Looks pretty darn good there. :tu


----------



## Ivory Tower (Nov 18, 2005)

Nice work on the bread. Baking is so tough because if you mess up there's hardly any way to save the recipe--like you said, you gotta start over.


----------



## BigVito (Jan 1, 2000)

I can't remember, did you say you were going to send me the recipe or finished product?


----------



## BigGreg (Feb 7, 2007)

awesome job on the bread. I have to be careful while looking at this thread if my girlfriend were to see that it was possible to do this at home she would be driving me nuts today looking for all the stuff we need to make it possible. But hmm that isnt a bad idea.. maybe ill get some good french toast out of the deal..


----------



## nozero (Jul 7, 2007)

That sure looks good to me! :dr

Made me think, hearing this Hewbrew prayer transliterated into English, but done in a *Irish brogue*, would sure be interesting...


















_Barukh atah Adonai, Eloheinu, melekh ha-olam_
_hamotzi lechem min ha'aretz. (Amein)._
Blessed are You, Lord, our God, King of the Universe
who brings forth bread from the earth. (Amen)

I've not had good home baked Challa since I was a kid growing up in Sioux City, IA over thirty five years ago. Freshly broken, dashed ever so lightly with salt. Mmmmmmmm.


----------



## pnoon (Jun 8, 2005)

BigVito said:


> I can't remember, did you say you were going to send me the recipe or finished product?


I don't know if it would travel well. 
I am happy to share the recipe.


BigGreg said:


> awesome job on the bread. I have to be careful while looking at this thread if my girlfriend were to see that it was possible to do this at home she would be driving me nuts today looking for all the stuff we need to make it possible. But hmm that isnt a bad idea.. maybe ill get some good french toast out of the deal..


It is a little time consuming but not all that difficult.


----------



## BigVito (Jan 1, 2000)

pnoon said:


> I don't know if it would travel well.
> I am happy to share the recipe.
> 
> It is a little time consuming but not all that difficult.

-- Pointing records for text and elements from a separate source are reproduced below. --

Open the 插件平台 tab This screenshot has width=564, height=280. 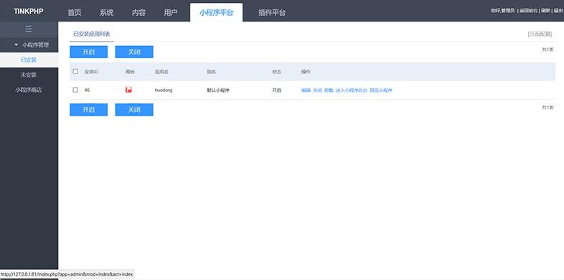pyautogui.click(x=272, y=12)
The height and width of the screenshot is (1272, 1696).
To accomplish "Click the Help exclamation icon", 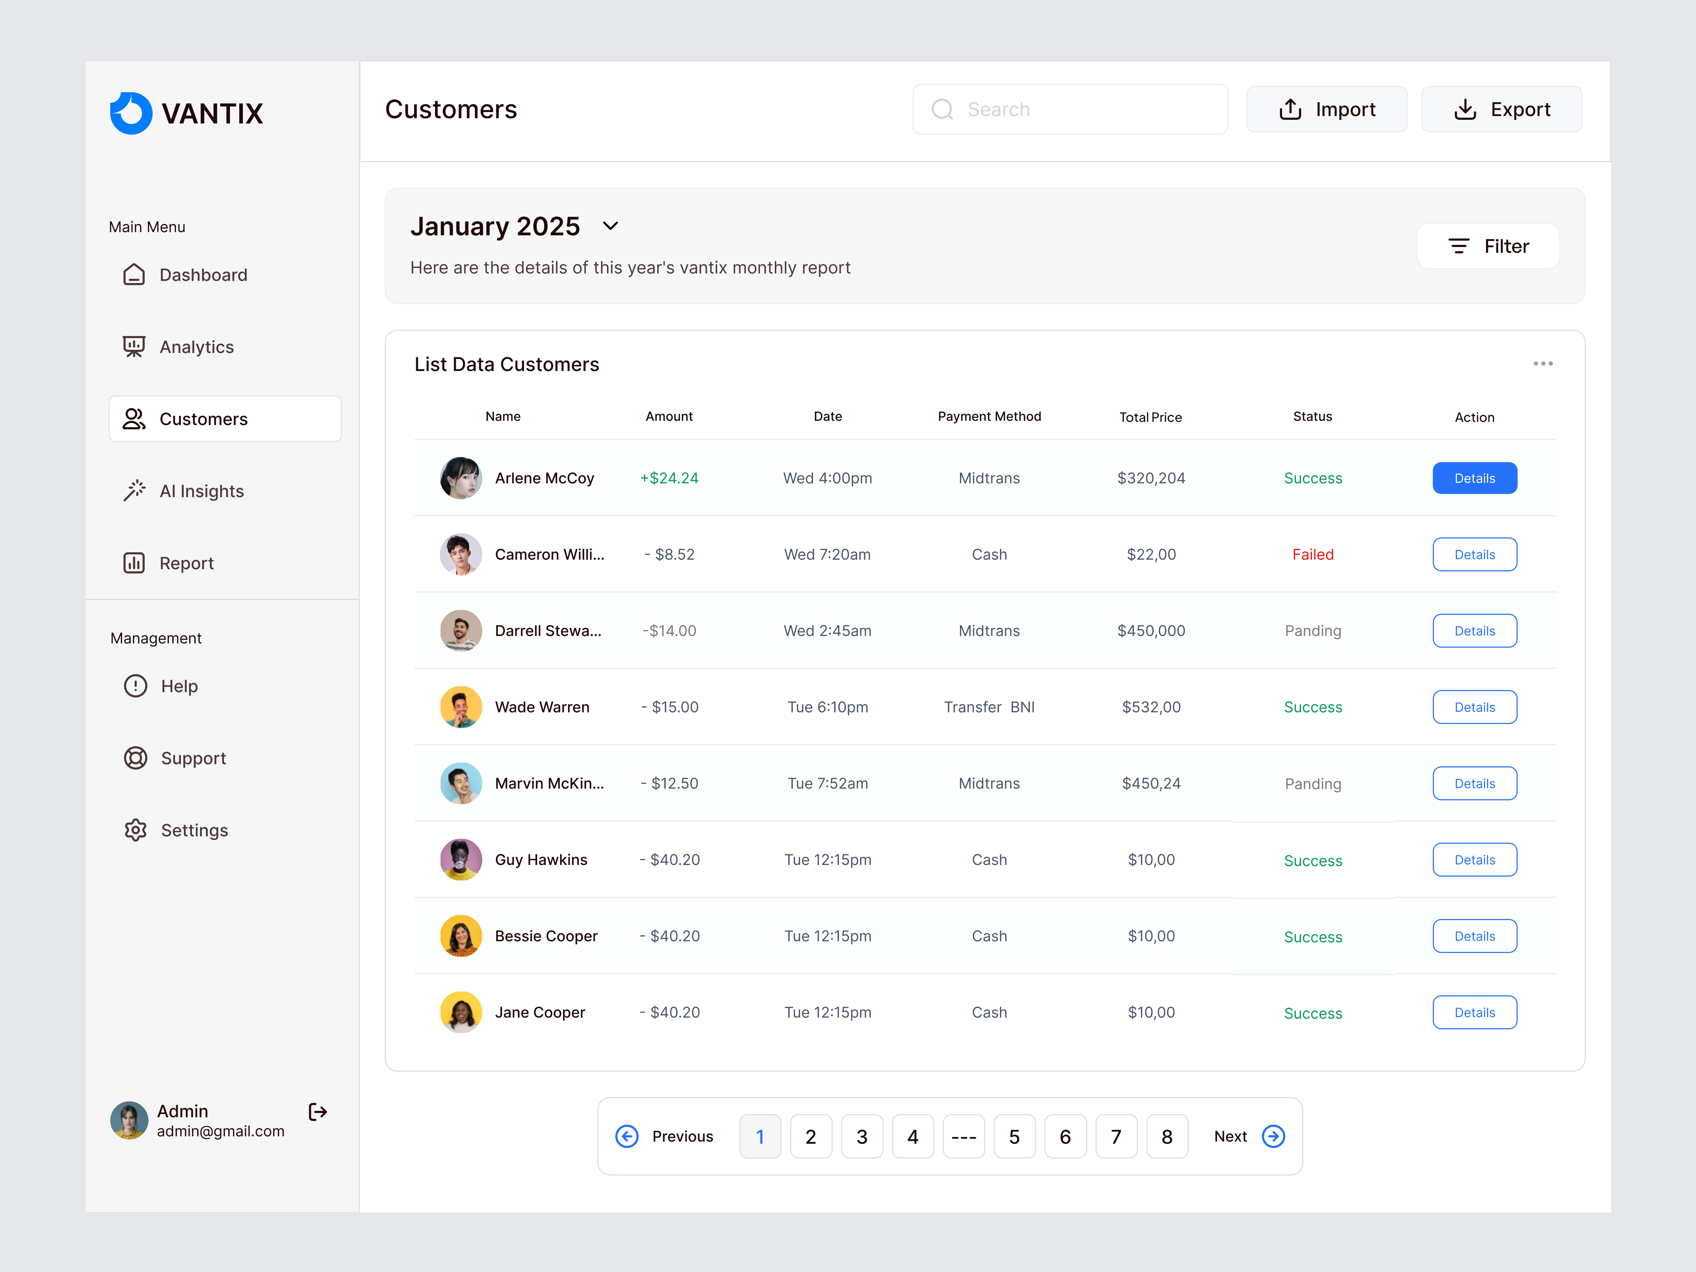I will point(135,685).
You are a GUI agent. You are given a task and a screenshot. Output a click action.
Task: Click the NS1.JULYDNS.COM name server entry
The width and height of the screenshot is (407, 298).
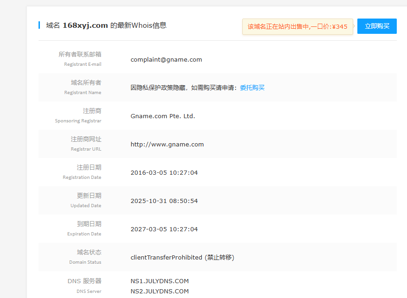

Excellent Thanks Bro! the recipe will be great! :chk:tu


----------



## pnoon (Jun 8, 2005)

nozero said:


> That sure looks good to me! :dr
> 
> Made me think, hearing this Hewbrew prayer transliterated into English, but done in a *Irish brogue*, would sure be interesting...
> 
> ...


Thanks for sharing the Hebrew prayer and its translation.


----------



## nozero (Jul 7, 2007)

pnoon said:


> Thanks for sharing the Hebrew prayer and its translation.


'Twas my pleasure sir.


----------



## j6ppc (Jun 5, 2006)

The Bread Bakers Apprentice is a great resource especially if you want to bring your bread to the next level. I'm pretty sure that is where Peter got the recipe from.


----------



## GrtndpwrflOZ (May 17, 2007)

cabinetsticker said:


> MMmmm, challah. The food of my people! :tu


I want some of "Your Peoples" food

Yummmmmmmmmmmmmmm
That bread looks AWESOME

Thanks for the show
Food pics, it's right up there with Cigars and ****

B:chk


----------



## BigVito (Jan 1, 2000)

j6ppc said:


> The Bread Bakers Apprentice is a great resource especially if you want to bring your bread to the next level. I'm pretty sure that is where Peter got the recipe from.


checking it out. :tu


----------



## pnoon (Jun 8, 2005)

j6ppc said:


> The Bread Bakers Apprentice is a great resource especially if you want to bring your bread to the next level. I'm pretty sure that is where Peter got the recipe from.


You are correct sir. 
Making another loaf today.


----------



## havana_lover (Feb 15, 2007)

that homemade bread looks great..


----------



## BigVito (Jan 1, 2000)

pnoon said:


> You are correct sir.
> Making another loaf today.


:ss the breadmaker


----------



## j6ppc (Jun 5, 2006)

BigVito said:


> :ss the breadmaker


on that note I have to get some sourdough in the oven


----------



## 68TriShield (May 15, 2006)

cabinetsticker said:


> MMmmm, challah. The food of my people! :tu


MMM Ditto...


----------



## FriendlyFire (Jun 11, 2007)

You should try it with fish sauce yummy


----------



## FriendlyFire (Jun 11, 2007)

It needs more yeast I think.


----------



## taltos (Feb 28, 2006)

Looks great Peter. I have not progressed to any of the breads that need complex shaping or braiding. If I can put it into a pan and let it do its own thing, good to go.


----------



## j6ppc (Jun 5, 2006)

Jack said:


> You should try it with fish sauce yummy





Jack said:


> It needs more yeast I think.


Back to back non sequiturs?  Plenty of yeast in that bread.



taltos said:


> Looks great Peter. I have not progressed to any of the breads that need complex shaping or braiding. If I can put it into a pan and let it do its own thing, good to go.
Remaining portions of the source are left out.